> Provided text
● ● ● ● ● ● ●

The proponent of the Queensland-Hunter Gas Pipeline (HGP) will explore plans to upgrade the pipeline to enable it to carry large volumes of hydrogen.
- The Hunter Gas Pipeline was approved back in 2009, but is yet to move out of the planning stage
- The project has faced landholder opposition
- Hydrogen plans have drawn accusations of greenwashing from an energy expert
The proposed 833-kilometre underground gas pipeline would go from the Wallumbilla Gas Hub near Roma in Queensland, through north-west New South Wales and the Hunter Valley to Newcastle.
The project is yet to move out of the planning phase after being approved in 2009, before a five-year extension for construction to start was granted in October 2019.
HGP Managing Director Garbis Simonian told the ABC making the pipeline hydrogen compliant was “common sense”.
“We are transitioning to a low carbon future or no carbon future, there is no doubt that we will be moving towards the use of hydrogen as a fuel,” he said.
Accusations of greenwashing
Bruce Robertson, an analyst with progressive think-tank the Institute for Energy Economics and Financial Analysis, said the NSW hydrogen industry was in its infancy and Mr Simonian’s plans were premature.
“It’s pure greenwash to garner more subsidies for an uneconomic pipeline,” he said.
Mr Robertson said the “primary purpose” of the HGP was to facilitate the Narrabri Gas Project, and Mr Simonian’s revised plans amounted to “greenwashing it with the idea that it’s going to be hydrogen compliant”.
Mr Simonian rejected that.
“If you’re going to invest $1.2 billion, you don’t want your investment to only be for 20 years or 30 years, you want it to be much longer,” he said.
Mr Simonian raised the prospect of the pipeline connecting to a mooted green hydrogen hub at Liddell, announced last week by billionaire Andrew ‘Twiggy’ Forrest’s Fortescue Future Industries and AGL.
AGL declined to comment, while Fortescue CEO Julie Shuttleworth said “it is pleasing to see the business community responding” to the announcement.

● ● ● ● ● ● ●

> Entries supplied
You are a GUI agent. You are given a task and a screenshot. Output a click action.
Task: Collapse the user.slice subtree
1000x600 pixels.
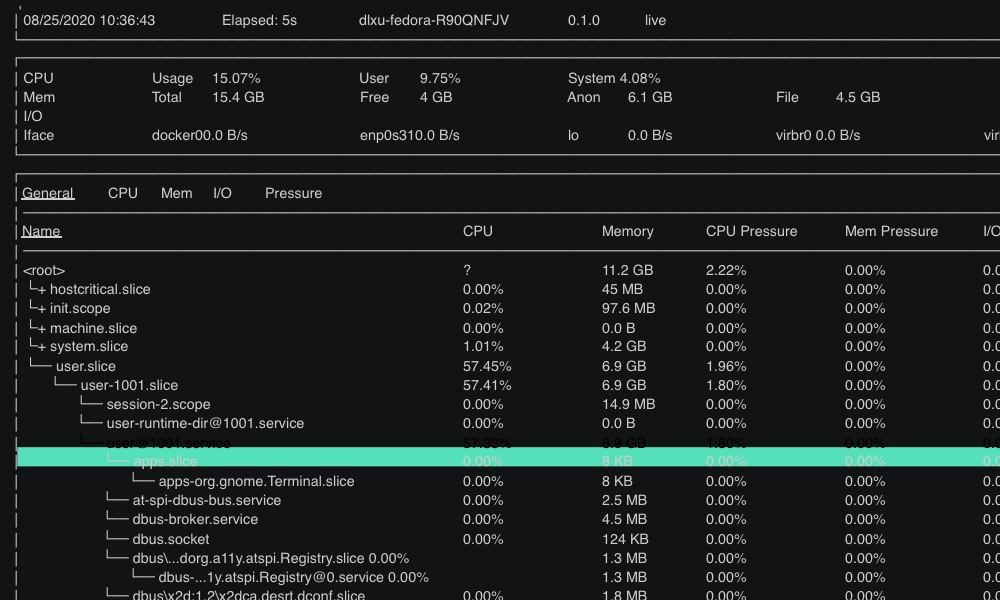84,365
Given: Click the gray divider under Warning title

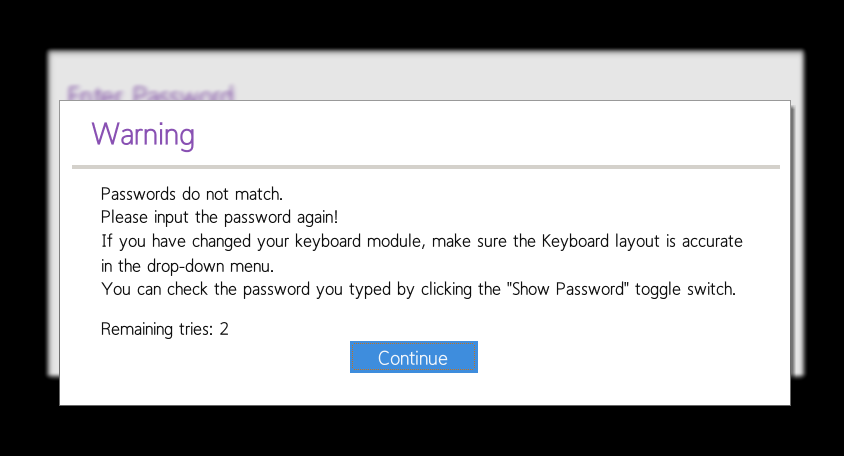Looking at the screenshot, I should [425, 166].
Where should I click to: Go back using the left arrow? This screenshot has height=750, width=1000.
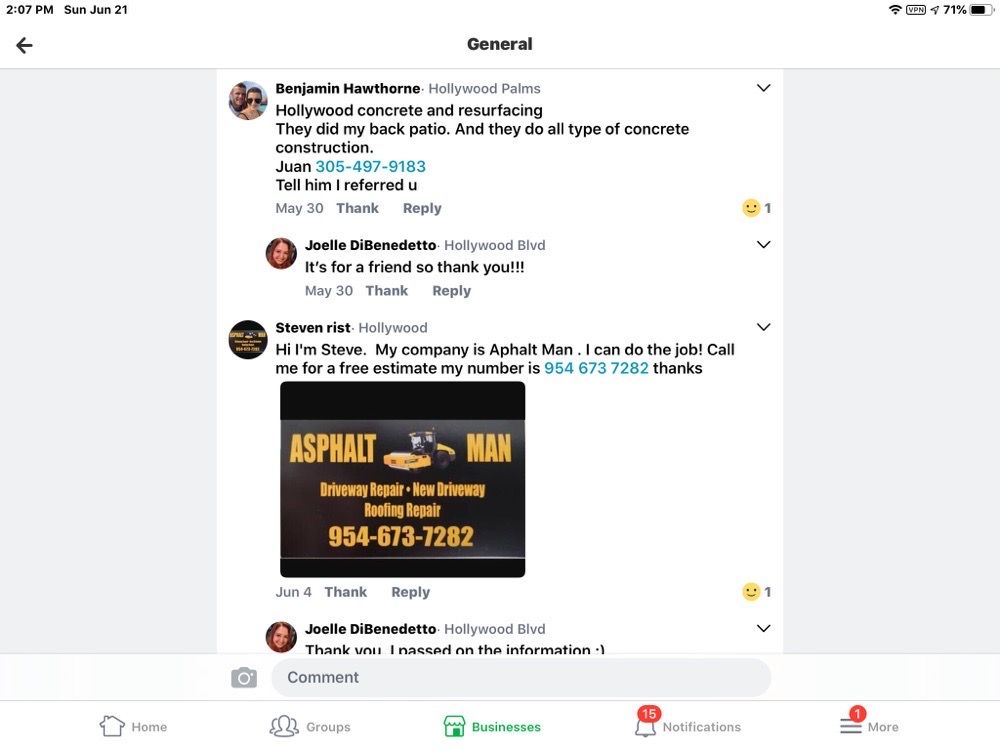[x=24, y=45]
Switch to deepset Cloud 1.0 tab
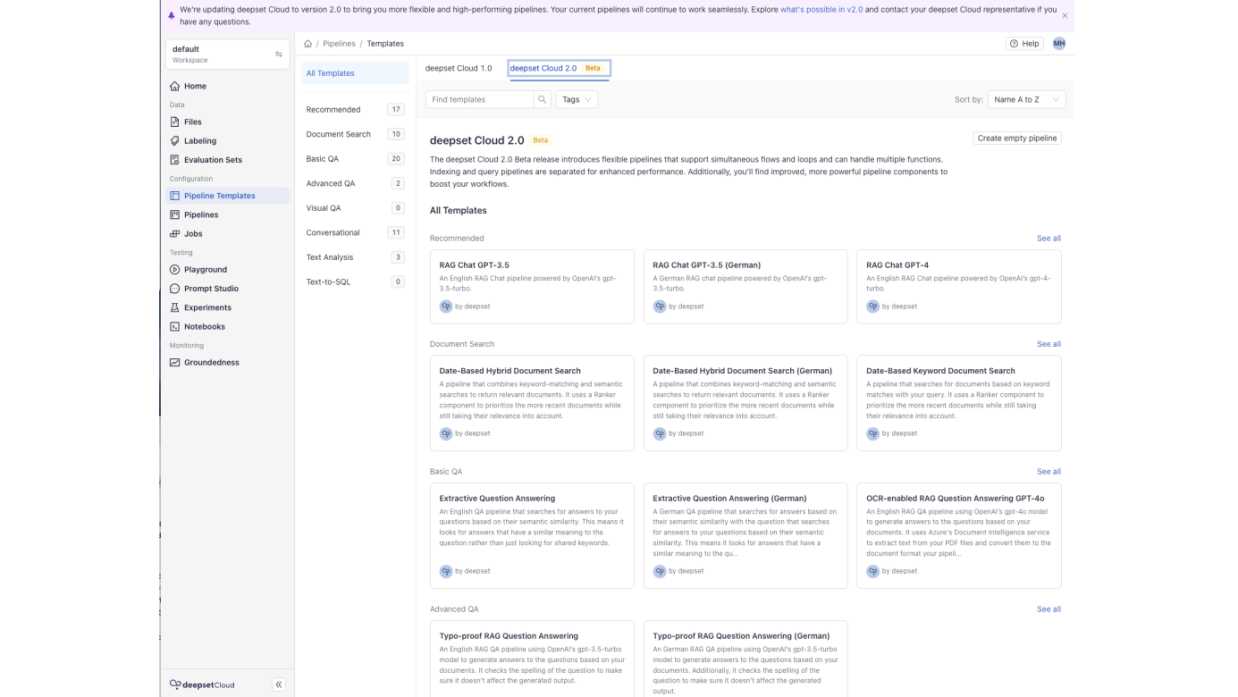The width and height of the screenshot is (1238, 697). 458,68
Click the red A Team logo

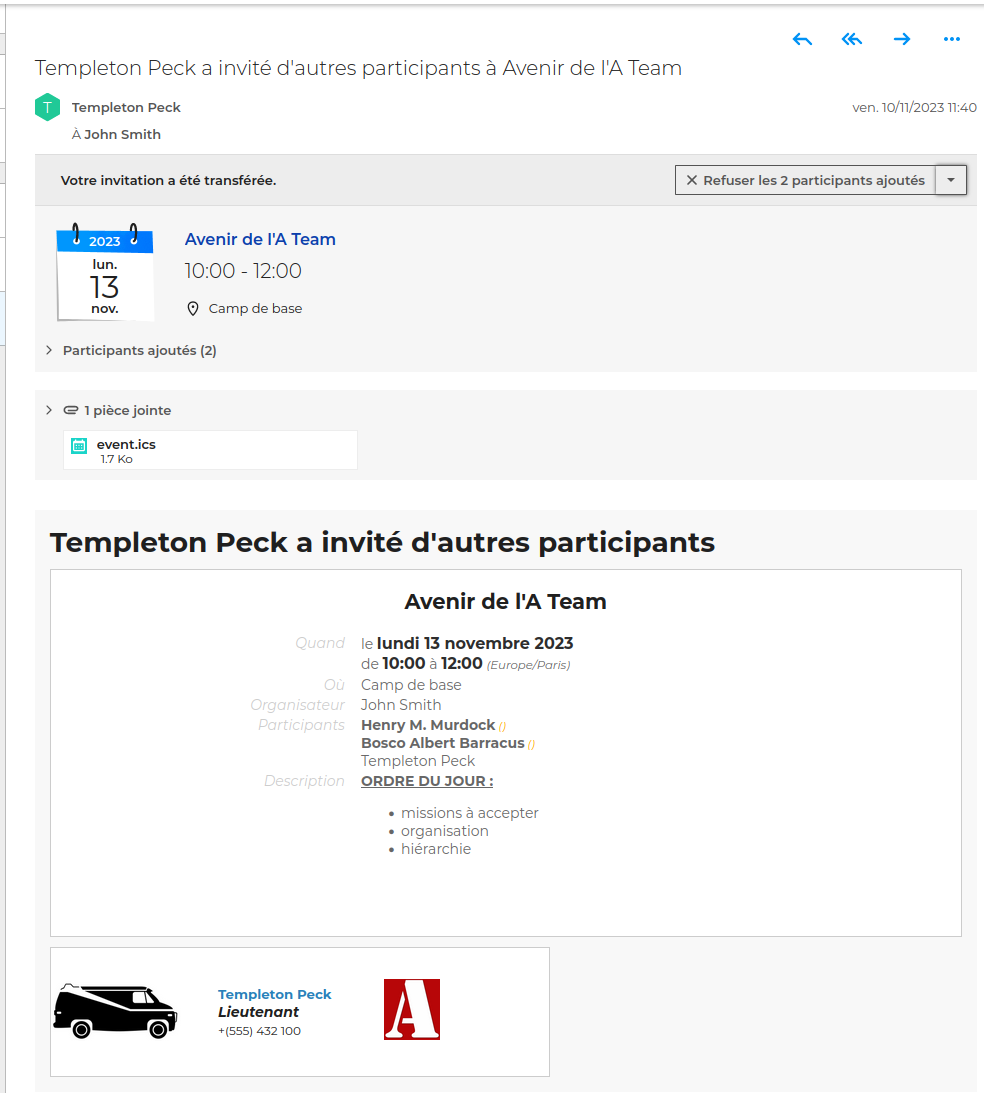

● ● ● ● ● ● ●

> Task A
Answer these questions using the Hunter Gas Pipeline article:
(i) How long would the proposed underground gas pipeline be?
(ii) According to Bruce Robertson, what was the "primary purpose" of the HGP?
(iii) Which two companies announced the mooted green hydrogen hub at Liddell?
> Task B
Extend the Hunter Gas Pipeline article by writing what follows its final sentence.

> Exercise response A
(i) 833 kilometers
(ii) To facilitate the Narrabri Gas Project
(iii) Fortescue Future Industries and AGL

> Exercise response B
Hydrogen plan ‘totally different’
Mr Simonian said his company was conducting engineering studies before settling on a final design for the pipeline in “about a year’s time”.
Gas pipelines can carry up to 15 per cent hydrogen, but Mr Simonian said he wanted to make the pipeline compliant.
“There will be extra costs, principally the type of steel used in pipelines that carry hydrogen because hydrogen is more permeable, probably more higher carbon steel pipeline,” he said.
Mr Simonian said HGP had received advice that the revised plan would not require fresh planning approval “because the approval is for a gas pipeline and hydrogen is a gas and methane is a gas”.
The ABC understands the NSW Department of Planning would likely require a modification request for the project at a minimum.
Mr Robertson said the revised plan would mean a “totally different” pipeline
“Hydrogen is a very different gas to methane, is far more explosive,” he said.
Landholder not appeased
President of the Hunter Gas Landholder Rights Alliance Meg Bowman said the revised plans would “not be acceptable to landholders”.
“Hydrogen is extremely volatile and should not be carried across distances, it should be created where it is used,” she said.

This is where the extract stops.